The ultimate brand experience stems from exceptional employee and customer interactions
Brand experience encompasses customers’ thoughts, perceptions and interactions about a company. It includes everything from marketing campaigns to product launches to exchanges with customer service agents. Yet far too often it takes a backseat to customer and employee experience when it is, in fact, just as important.
Why focus on brand experience? Our study, Channeling Happiness: The 2022 State of Consumer Experience Report, found 84% of brand respondents said providing a consistent, high-quality experience at every touchpoint is the most important customer experience component. Further, 70% of consumers surveyed describe customer service (CX) excellence as a strong relationship with the brand that evokes happiness.
Simply put, providing excellent customer and employee experience relates directly to exceptional brand experience. One without the others is impossible.
So what makes for a great brand experience?
Use data to drive the brand experience
Every customer touchpoint is another opportunity for agents to collect actionable data on trends, areas of concerns, growth paths and more. Successful organizations operationalize this data, using it to refine the brand experience. This can include providing more self-help or bot options, identifying common customer complaints/issues, providing proper training for agents to quickly address concerns and even allowing your organization to be more proactive by identifying emerging consumer trends.
Taking the time to better understand this data will not only lead to strong CX but will reinforce how your brand is dedicated to growing and evolving with its customer base, further building their loyalty.
Embrace advocates…and detractors
Organizations love receiving 5-star reviews as they realize the importance loyal brand advocates can provide through net promoter score (NPS) surveys, social influences and more. But what about the detractors? That is, those with negative or 1- or 2-star reviews?
While it’s easy to cast them aside as anomalies or “just part of business,” instead, take the time to embrace the detractors to better understand their experiences and how their input can be used to strengthen your brand.
Specifically, gain insights on what led to the negative experience.
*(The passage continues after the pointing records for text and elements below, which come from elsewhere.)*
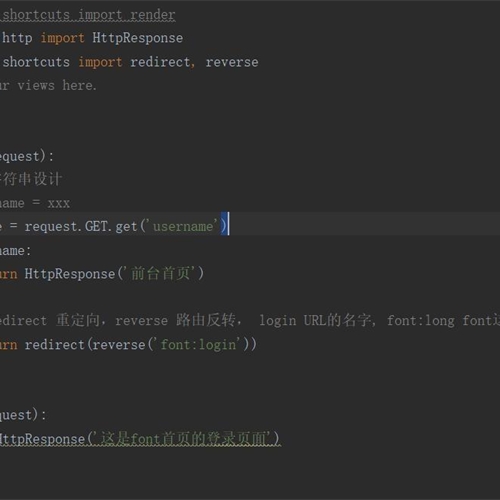Click the reverse import name

pos(232,62)
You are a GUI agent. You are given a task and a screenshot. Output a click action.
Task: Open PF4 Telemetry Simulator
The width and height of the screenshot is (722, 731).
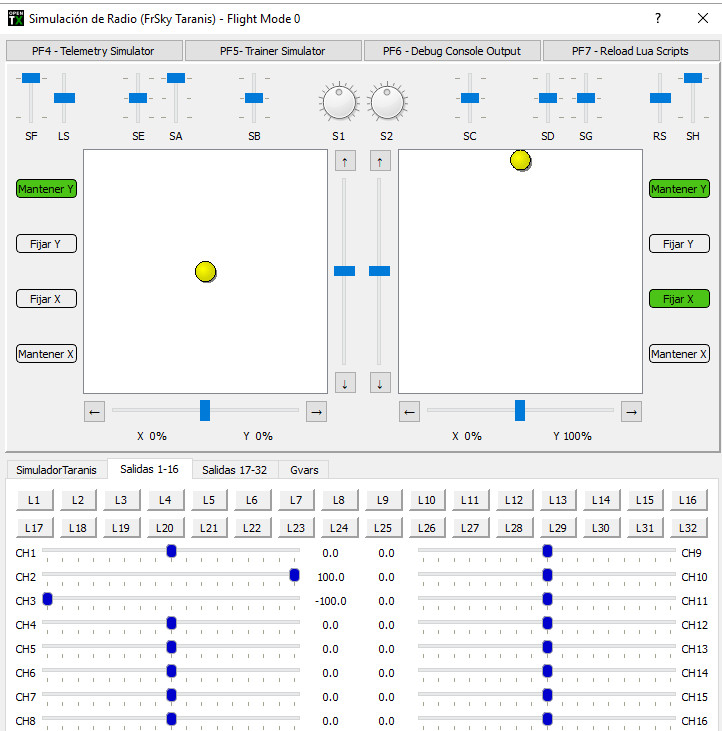(95, 51)
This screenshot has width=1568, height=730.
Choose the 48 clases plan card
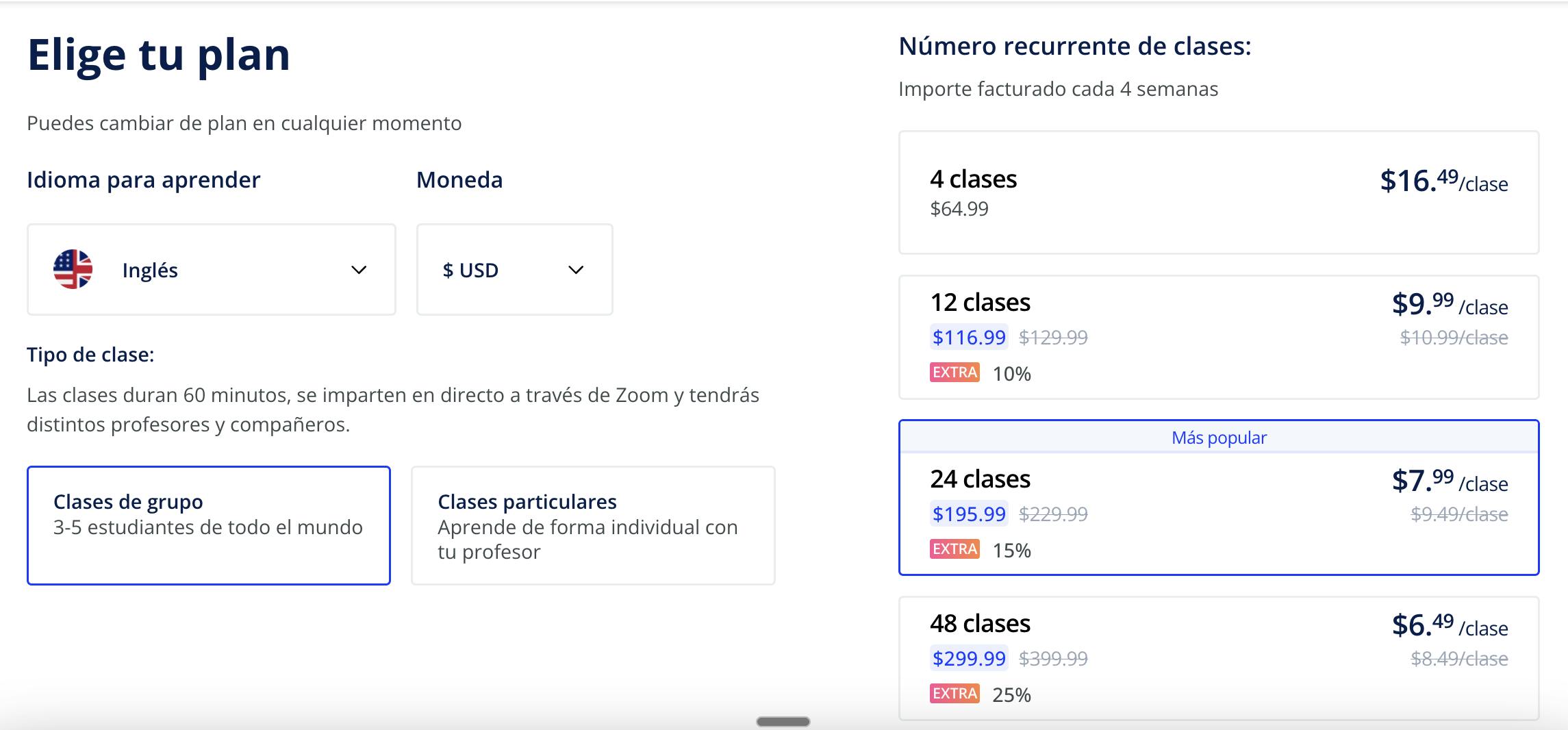pyautogui.click(x=1219, y=654)
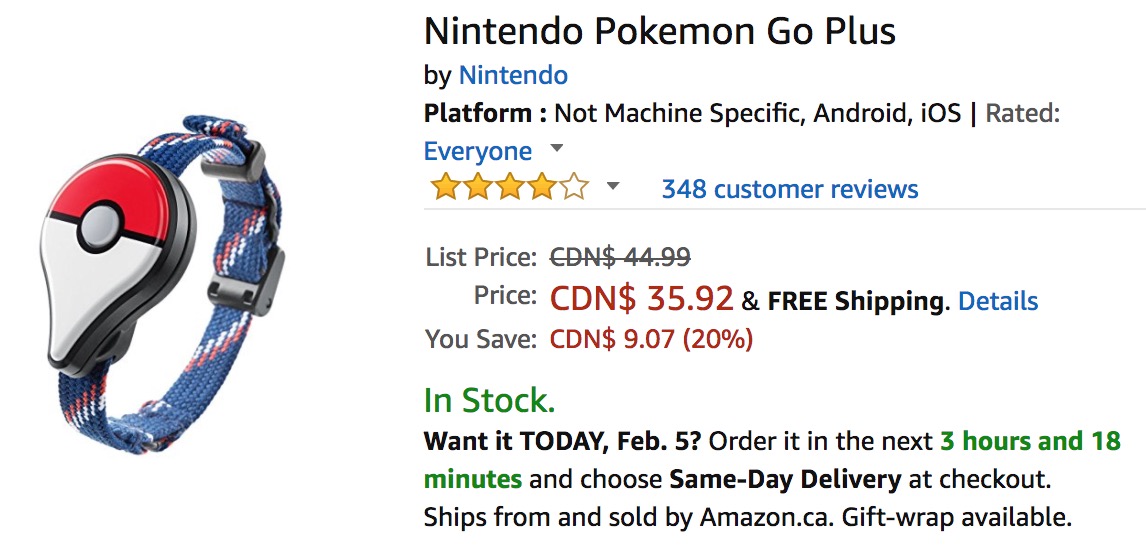Open the 348 customer reviews link

point(789,189)
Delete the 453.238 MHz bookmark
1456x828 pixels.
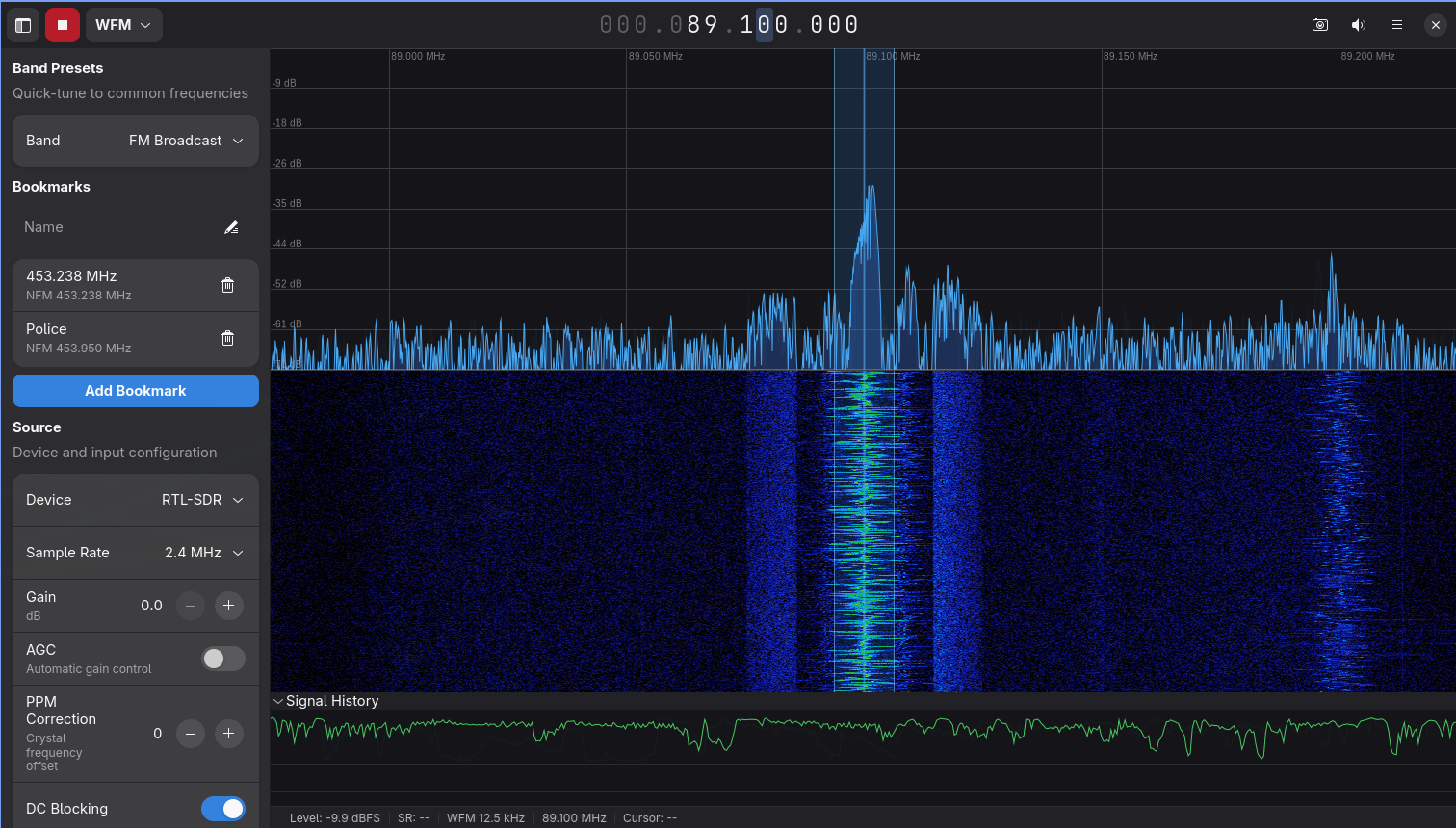point(227,284)
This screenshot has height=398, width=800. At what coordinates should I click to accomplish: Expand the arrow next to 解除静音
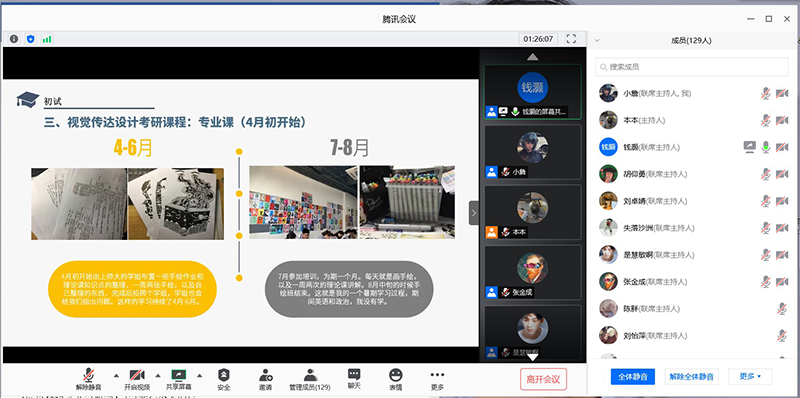pos(116,376)
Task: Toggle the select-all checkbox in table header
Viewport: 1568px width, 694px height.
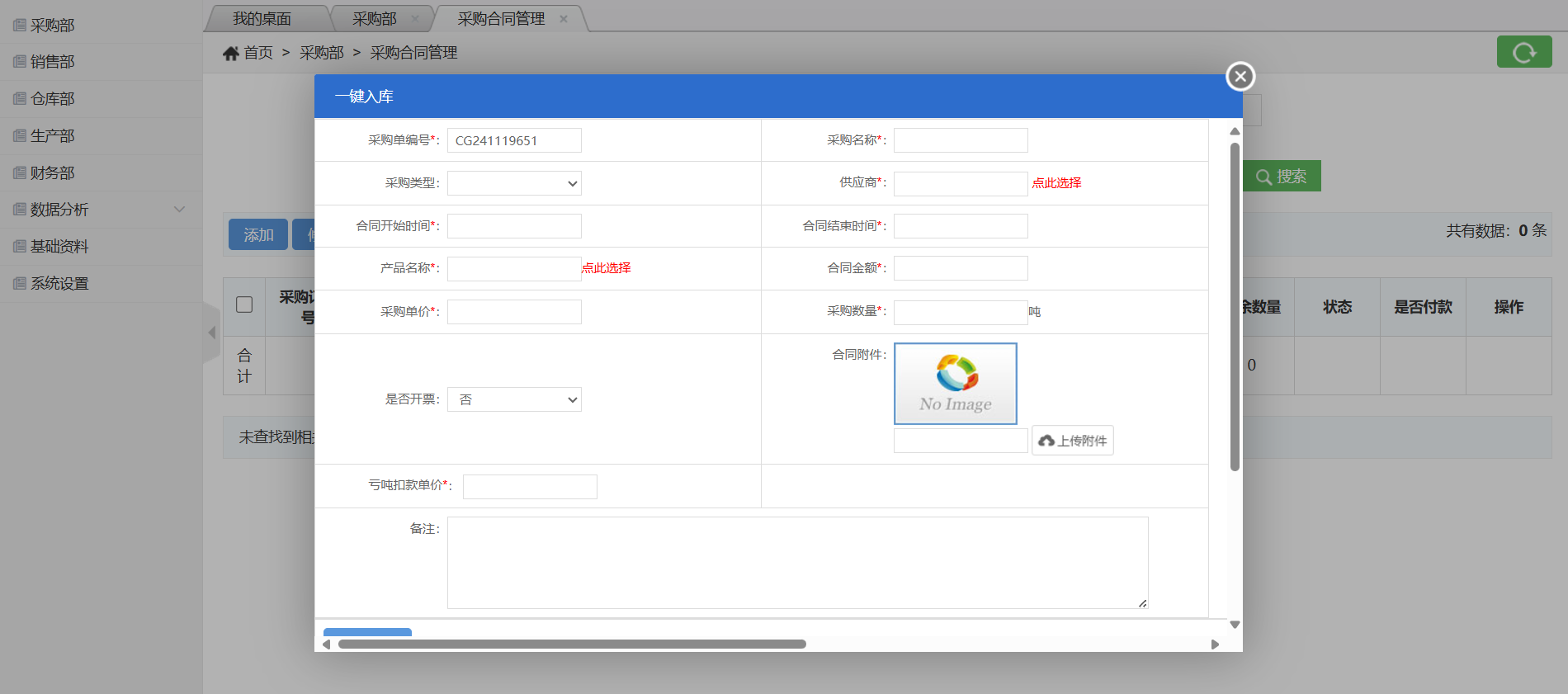Action: point(244,305)
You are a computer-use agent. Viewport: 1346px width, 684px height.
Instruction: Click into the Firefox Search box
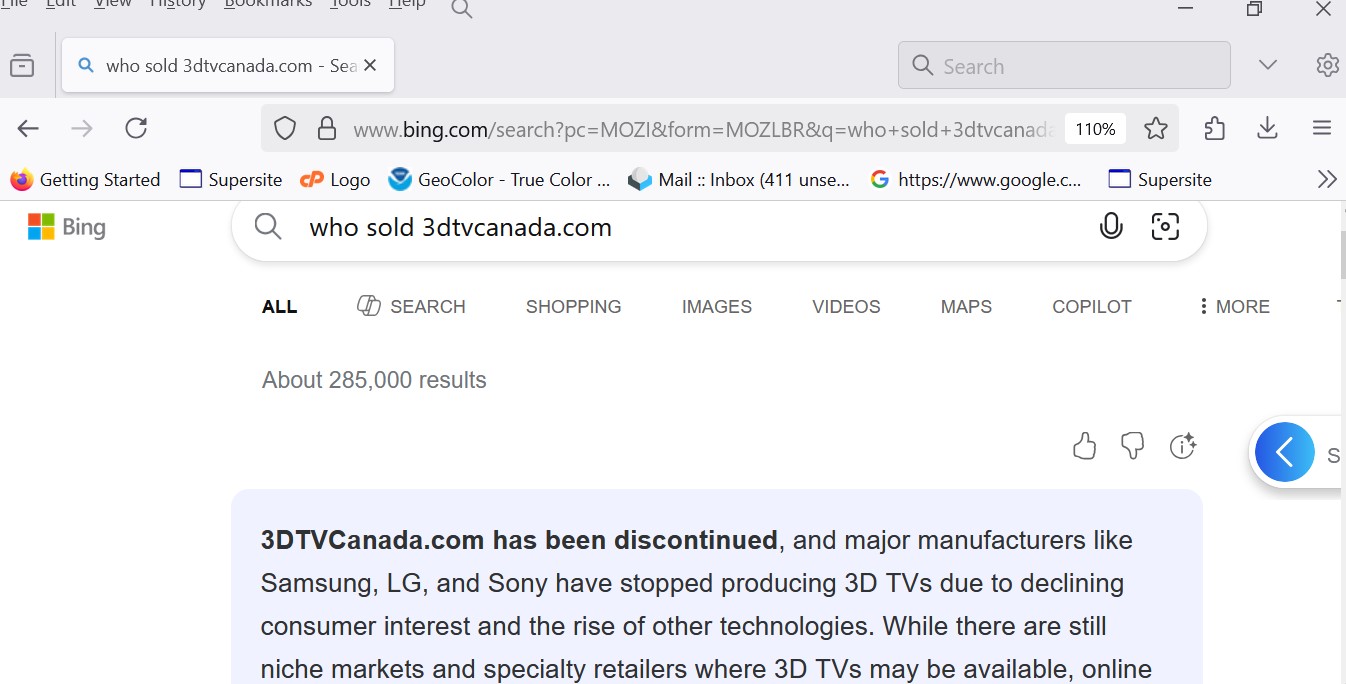tap(1064, 66)
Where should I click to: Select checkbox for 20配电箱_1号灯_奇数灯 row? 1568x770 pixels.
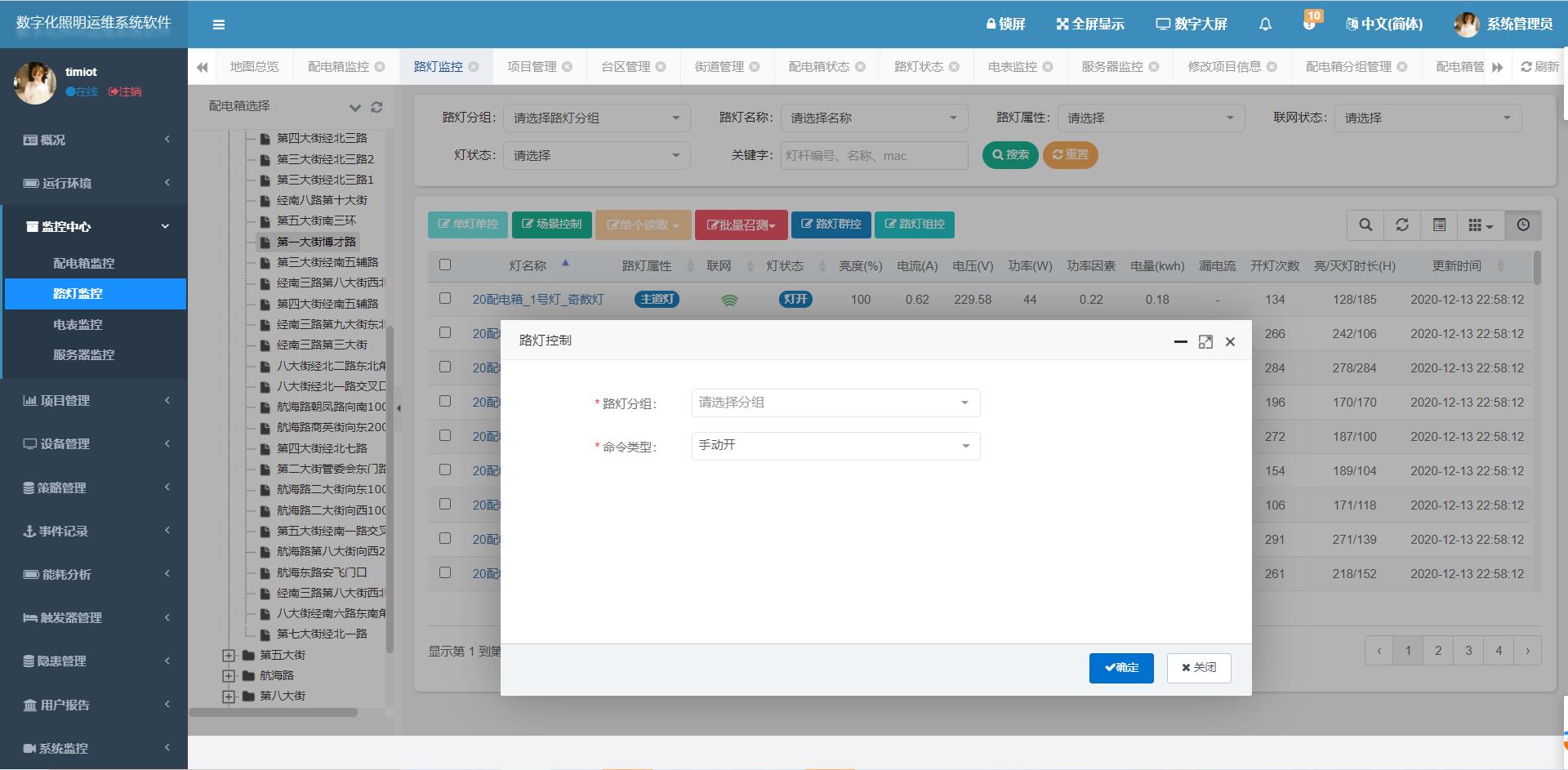(445, 299)
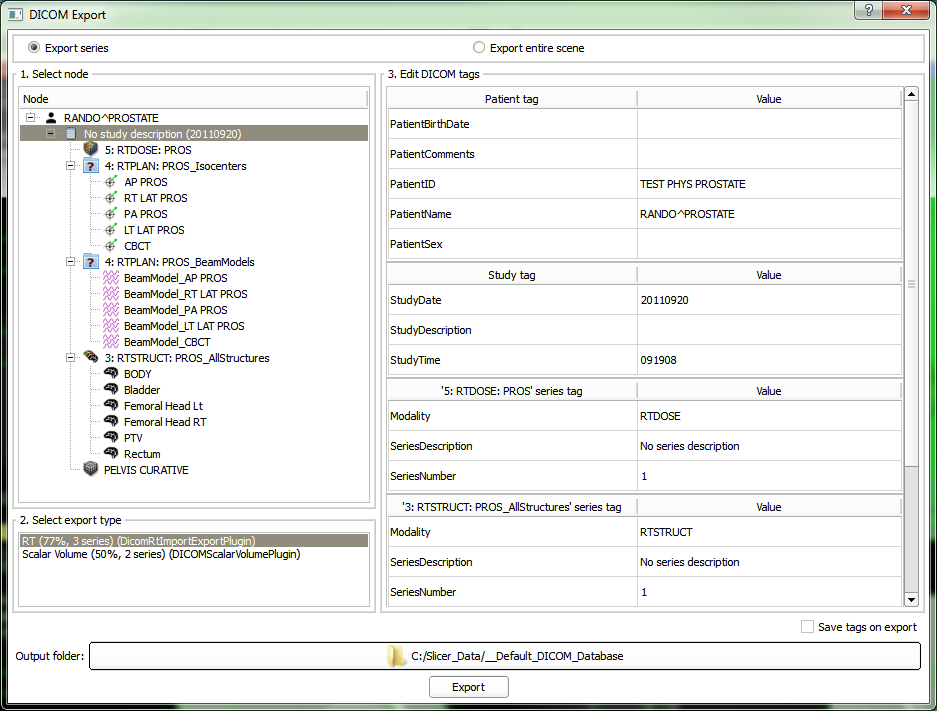Collapse the RTPLAN PROS_BeamModels tree branch

pyautogui.click(x=72, y=262)
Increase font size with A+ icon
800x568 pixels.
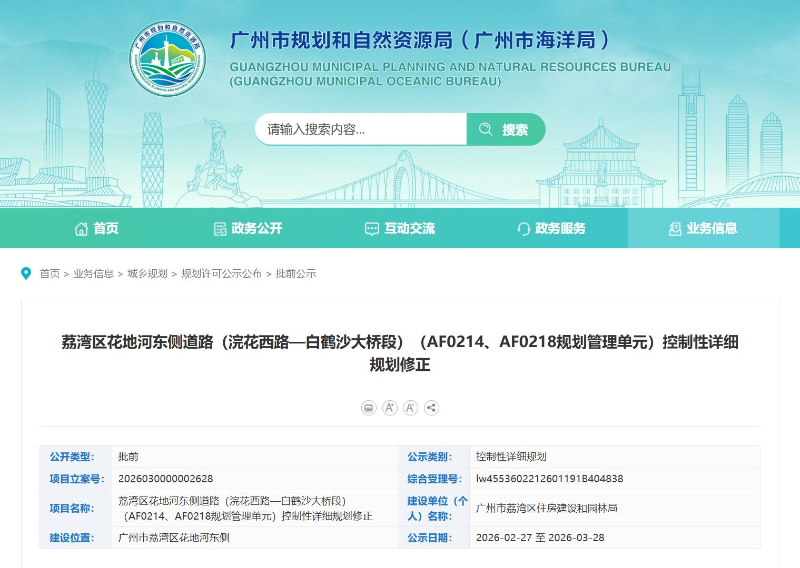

Was it working with customer service? Long hold or wait times? A shipping or delivery issue? The inability to transfer from an impersonal bot to an empathetic human agent? By uncovering the source of a detractor’s irritations, you can better determine why the frustration occurred and potentially take corrective action to ensure it does not happen to others.
Likewise, by showing your detractors that you take their feedback seriously, you may be more inclined to regain their business and possibly even convert them into advocates.
Create a brand culture that connects with customers
To customers, each brand has characteristics that define them. Take Amazon, for example, and the work it has done around hassle-free returns. If items arrive late, damaged or just aren’t needed anymore, shoppers know easy returns and/or replacements are just a few clicks away. No restocking fees to worry about and, oftentimes, no labels to even print. A simple barcode on a smartphone is all that’s needed.
As you review customer data and improve services to turn detractors into advocates, identify what key brand components you want to make known to customers. That is, what are the characteristics you want customers to think of when it comes to your brand? Once identified, weave these characteristics into everyday interactions to create this brand association and, ultimately, strengthen customer relationships.
Don’t overlook brand in the Happiness Trifecta
Your brand is often the umbrella that represents your people, processes and products/services, and thus should not be overlooked. By reinforcing your brand through better use of data, listening to detractors and creating a consultative support center, you’ll continue to show customers you place their needs first.